Former sheriff slams Walz for ‘apathetic’ response to record homicides

Former Hennepin County Sheriff Rich Stanek said victims of crime won't find Gov. Tim Walz's response "comforting."

Left: Gov. Tim Walz; Right: Former Sheriff Rich Stanek

In 1995, Minneapolis saw a record-setting 97 homicides. Operating by the strict definition of a homicide as an event where one person intentionally kills another, there were 97 homicides in the city last year.

The final homicide of 2021 occurred just hours before the new year as a 15-year-old boy was gunned down in north Minneapolis. No arrests have been made. The shooters are believed to have fired from a vehicle.

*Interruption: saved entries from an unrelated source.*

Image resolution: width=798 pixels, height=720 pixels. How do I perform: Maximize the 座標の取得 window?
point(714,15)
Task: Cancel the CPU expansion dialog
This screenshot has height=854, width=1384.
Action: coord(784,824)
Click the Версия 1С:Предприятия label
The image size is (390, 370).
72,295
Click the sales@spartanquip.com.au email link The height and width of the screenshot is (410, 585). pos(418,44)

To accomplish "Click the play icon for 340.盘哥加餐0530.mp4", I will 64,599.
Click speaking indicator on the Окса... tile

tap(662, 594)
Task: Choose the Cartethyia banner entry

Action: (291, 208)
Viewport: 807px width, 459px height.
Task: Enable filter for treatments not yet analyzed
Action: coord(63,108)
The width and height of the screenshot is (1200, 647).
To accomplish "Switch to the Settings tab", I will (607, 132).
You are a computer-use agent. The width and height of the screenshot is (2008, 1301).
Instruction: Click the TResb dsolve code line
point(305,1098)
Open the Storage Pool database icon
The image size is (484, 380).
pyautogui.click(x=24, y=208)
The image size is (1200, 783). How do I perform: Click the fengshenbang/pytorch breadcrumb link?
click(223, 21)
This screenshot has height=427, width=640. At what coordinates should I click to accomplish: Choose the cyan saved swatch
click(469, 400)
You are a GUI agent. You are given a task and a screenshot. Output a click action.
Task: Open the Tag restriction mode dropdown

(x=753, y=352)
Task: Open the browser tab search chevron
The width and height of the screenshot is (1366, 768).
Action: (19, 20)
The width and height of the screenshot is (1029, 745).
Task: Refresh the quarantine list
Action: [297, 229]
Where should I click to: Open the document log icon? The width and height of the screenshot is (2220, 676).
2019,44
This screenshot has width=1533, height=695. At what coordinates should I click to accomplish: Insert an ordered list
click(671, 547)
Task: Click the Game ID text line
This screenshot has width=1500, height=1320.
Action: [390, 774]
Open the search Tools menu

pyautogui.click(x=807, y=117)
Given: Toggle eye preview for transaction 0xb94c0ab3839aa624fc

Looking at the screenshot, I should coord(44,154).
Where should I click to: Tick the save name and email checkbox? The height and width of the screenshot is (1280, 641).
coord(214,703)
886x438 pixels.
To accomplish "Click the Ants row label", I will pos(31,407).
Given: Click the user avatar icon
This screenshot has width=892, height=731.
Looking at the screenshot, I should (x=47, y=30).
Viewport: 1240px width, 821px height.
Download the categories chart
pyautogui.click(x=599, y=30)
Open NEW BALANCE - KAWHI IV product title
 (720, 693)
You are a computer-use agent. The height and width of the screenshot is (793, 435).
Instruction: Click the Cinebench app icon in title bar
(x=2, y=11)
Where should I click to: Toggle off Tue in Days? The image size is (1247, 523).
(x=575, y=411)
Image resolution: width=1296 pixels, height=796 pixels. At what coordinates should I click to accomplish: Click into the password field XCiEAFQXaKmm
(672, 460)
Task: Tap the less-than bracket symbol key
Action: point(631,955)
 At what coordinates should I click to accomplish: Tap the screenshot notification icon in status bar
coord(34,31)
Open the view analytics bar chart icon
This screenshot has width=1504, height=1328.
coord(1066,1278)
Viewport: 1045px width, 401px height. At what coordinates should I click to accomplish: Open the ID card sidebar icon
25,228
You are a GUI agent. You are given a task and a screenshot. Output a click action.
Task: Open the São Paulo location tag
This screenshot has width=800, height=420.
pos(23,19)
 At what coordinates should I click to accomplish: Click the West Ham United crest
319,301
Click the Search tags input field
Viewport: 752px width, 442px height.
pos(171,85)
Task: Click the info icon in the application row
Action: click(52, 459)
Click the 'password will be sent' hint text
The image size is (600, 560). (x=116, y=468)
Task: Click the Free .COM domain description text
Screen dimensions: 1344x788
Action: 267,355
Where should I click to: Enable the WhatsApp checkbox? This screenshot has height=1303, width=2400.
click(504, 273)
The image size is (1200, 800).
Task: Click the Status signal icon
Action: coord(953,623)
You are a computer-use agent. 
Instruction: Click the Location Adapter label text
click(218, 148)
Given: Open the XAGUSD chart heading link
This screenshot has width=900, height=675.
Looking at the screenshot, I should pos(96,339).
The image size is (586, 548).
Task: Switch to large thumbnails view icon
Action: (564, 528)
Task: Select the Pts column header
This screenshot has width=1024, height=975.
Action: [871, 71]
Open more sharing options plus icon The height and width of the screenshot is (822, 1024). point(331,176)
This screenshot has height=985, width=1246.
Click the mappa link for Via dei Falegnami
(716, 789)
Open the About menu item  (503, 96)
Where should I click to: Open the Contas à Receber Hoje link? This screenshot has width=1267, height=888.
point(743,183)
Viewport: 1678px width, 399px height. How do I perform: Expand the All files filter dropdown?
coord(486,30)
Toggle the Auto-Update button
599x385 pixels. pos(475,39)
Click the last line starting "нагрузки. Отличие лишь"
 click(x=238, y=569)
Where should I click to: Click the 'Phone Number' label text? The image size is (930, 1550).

Some homicides, like the killing of Winston Smith in June, were justified and non-criminal. Technicalities aside, most share a concern about the high number of murders in 2021.

“Nobody wanted this day to come, but we knew all year long that Minneapolis was going to reach its all-time record,” former Hennepin County Sheriff Rich Stanek said in a press release from the Foundation for Minnesota’s Future, where he sits on the board. “How many innocent souls have to be lost before elected leaders will start listening and take preemptive action? The lives lost were sons, daughters, fathers, mothers. Some infants. This isn’t a partisan issue, this is a public safety issue that affects the community.”

Stanek criticized Gov. Tim Walz for his “apathetic” tone on crime in the Twin Cities. St. Paul broke its all-time homicide record in 2021.

“Leadership comes from the top. In a recent interview, the governor had an apathetic answer on how to deal with crime spikes stating, ‘local policing is a local issue,’ not exactly an answer victims of crimes will find comforting. The time is now. We need more from our leaders at the state and local level,” he said.

Meanwhile, some counts suggest the Minneapolis body count could be even higher than 97. Crime Watch Minneapolis, for example, notes that there are multiple suspicious death investigations that could be ruled homicides.